Editor’s Notes: Online Contests/ Robbie MacIsaac/ ANZAC Day/ Peter MacLeod Tune

Well done to Burntisland Pipe Band for their virtual junior piping and drumming contest Matrix 2020. A great idea which will keep the fingers and wrists moving during these fallow pipe band times. A raft of top judges have been drafted in including Douglas Murray, Shauna Hilder, Lee Innes and Steven McWhirter.

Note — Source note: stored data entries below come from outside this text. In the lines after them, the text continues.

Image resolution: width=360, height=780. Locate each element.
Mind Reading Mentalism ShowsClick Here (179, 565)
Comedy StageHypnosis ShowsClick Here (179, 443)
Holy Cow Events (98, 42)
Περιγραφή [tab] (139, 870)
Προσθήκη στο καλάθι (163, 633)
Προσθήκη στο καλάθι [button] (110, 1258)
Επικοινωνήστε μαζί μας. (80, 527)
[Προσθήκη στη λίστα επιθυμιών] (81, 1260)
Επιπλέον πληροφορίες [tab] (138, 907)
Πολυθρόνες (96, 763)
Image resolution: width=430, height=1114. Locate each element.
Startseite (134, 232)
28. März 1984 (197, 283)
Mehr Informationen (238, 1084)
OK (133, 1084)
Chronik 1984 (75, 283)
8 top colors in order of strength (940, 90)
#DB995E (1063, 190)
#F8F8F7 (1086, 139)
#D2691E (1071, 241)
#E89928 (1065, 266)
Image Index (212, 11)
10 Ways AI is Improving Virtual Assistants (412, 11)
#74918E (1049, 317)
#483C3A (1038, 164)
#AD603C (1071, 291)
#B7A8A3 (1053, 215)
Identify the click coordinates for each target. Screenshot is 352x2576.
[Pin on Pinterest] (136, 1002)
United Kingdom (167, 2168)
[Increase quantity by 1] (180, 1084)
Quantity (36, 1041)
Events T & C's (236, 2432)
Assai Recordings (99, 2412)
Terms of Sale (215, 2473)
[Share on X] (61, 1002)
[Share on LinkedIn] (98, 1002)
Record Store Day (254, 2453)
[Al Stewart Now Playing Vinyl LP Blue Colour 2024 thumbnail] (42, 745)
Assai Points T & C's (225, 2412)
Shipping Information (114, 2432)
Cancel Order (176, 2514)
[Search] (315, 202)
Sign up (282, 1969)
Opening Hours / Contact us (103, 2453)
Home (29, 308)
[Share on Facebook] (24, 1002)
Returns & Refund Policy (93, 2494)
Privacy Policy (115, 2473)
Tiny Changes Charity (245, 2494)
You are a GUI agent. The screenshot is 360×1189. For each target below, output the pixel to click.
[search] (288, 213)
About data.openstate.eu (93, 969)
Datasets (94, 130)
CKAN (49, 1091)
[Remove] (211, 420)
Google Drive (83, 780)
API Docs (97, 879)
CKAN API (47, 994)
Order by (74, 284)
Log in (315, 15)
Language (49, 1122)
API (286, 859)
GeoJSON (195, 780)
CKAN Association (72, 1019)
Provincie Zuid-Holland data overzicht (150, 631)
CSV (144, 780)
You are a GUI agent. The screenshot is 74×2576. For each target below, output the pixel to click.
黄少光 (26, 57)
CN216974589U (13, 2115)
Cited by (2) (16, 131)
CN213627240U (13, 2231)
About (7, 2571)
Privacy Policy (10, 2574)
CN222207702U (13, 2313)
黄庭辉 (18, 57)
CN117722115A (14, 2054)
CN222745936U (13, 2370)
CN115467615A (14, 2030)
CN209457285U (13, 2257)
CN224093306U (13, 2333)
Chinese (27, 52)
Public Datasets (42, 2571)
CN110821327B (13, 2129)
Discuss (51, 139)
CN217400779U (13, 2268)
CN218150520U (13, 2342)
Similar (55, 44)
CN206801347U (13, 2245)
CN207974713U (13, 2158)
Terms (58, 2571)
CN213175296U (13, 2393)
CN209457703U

Performances are submitted online (by April 11 please note) and adjudicated at distance. Some great prizes too. All you youngsters off school should be having a go. Details here.

Jori Chisholm too deserves credit. He has launched what he is calling the World Online Piping & Drumming Championships with lots of categories and lots of dollars for the winners. This is great stuff and I hope everyone will support these initiatives. Note to promoters: send PP your info and results. We need all the input we can get right now.

Seven entrepreneurs from across Scotland have been recognised for their innovative business ideas and they include Scottish Power piper Robbie MacIsaac.

The blurb: ‘Fresh Ideas’ is Scotland’s longest-running national student enterprise competition for early stage ideas. Run by the Scottish Institute for Enterprise (SIE), 15 finalists were in the running to be awarded a cash prize and continued business support from leading advisors to help progress their change-making concepts.

Entrepreneur Robbie

‘One of the five main winners who received a £1200 cash prize was piper Robbie MacIssac, a first-year University of Strathclyde Product Design student with his FLUX Blowpipe – a bespoke technology for the bagpipe that reduces the risk of a fatal lung disease and prolongs the lifespan of the instrument by cooling and condensing moisture, and then collecting and absorbing it, as the player uses their instrument.’

Congratulations Robbie!

News from Pipe Bands Australia…ANZAC Day celebrations and parades will not take place as scheduled on April 25 due to the pandemic but pipers and drummers are asked to play Amazing Grace on their doorstep at 11am on that day.

PBA are also looking to build up their archive of photographs and newspaper clippings associated with ANZAC Day and contributions should be sent to  president@pipebands.asn.au 

Meanwhile two new inductees to the Pipe Bands Australia Hall of Fame have been announced, Donald Blair OAM and the late Lew Zilles OAM ED. 

  • The influence of Donald Blair as a pipe tutor and educator has spread around Australia and internationally over four decades. He was a pioneering tutor of Victorian Certificate of Education (Year 12) piping students and Donald co-founded of the South West Coast Piper Drummer Dancer Workshop. 
  • Lew was at the forefront of establishing the Victorian Highland Pipe Band Association in 1924. For 50 years drum major Ballarat Highland Pipe Band, made a significant contribution to the writing of drill instruction manuals, acting as an adjudicator until the 1980s. An innovator in band and massed band displays and performances. 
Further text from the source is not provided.